B. ACIC Technical Report No. 96, Greenwalt, Clyde R., and Schultz, Melvin E., Reprinted June, 1968, “Principles of Error Theory and Cartographic Applications”
C. Hurwitz, Arnon, & Kitto, William, & Remund, Todd, & Brownlow, James (2011). Estimation of Location Error for Targeting Using Parametric, Monte Carlo, and Bayesian Techniques in ITEA Journal “Rigor of the Scientific Method”
D. Meidunas, Eduardo C. 2008. Estimating elliptical error probable confidence intervals for weapons system performance evaluation. Air Force Operational Test and Evaluation Center, Kirtland Air Force Base, Albuquerque, NM.
E. Olsen, Grant M., Robinson, Timothy J. & Anderson-Sprecher, Richard. (2013). "Methods for Estimating the Upper 90th Confidence Limit on the 90th Percentile of Target Location Errors in Munitions Testing" in ITEA Journal.

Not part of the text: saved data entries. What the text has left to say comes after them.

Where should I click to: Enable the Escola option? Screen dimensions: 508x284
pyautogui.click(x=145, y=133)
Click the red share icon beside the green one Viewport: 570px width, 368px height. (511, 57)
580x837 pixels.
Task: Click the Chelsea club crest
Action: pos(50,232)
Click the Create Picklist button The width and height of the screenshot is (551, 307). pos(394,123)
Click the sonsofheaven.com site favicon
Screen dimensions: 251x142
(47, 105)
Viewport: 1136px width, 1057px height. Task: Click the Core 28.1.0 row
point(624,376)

I am looking for a standardized approach to calculate TLE Categories based on calculations of CE90 and VE90.

I am looking at the accuracy of the geo-coordinates generated by an EO/IR pod. The errors will be expressed in the context of a US joint publication (ref A Ch III para 11. c.) that defines TLE Categories in terms of CE90/VE90. These TLE Categories are the standard to which our Forward Air Controllers (FAC) are trained. I.e., if they tell an air asset that they are designating a set of co-ordinates X with a certain CAT, the pilot may not need to confirm the target location, and can release weapons.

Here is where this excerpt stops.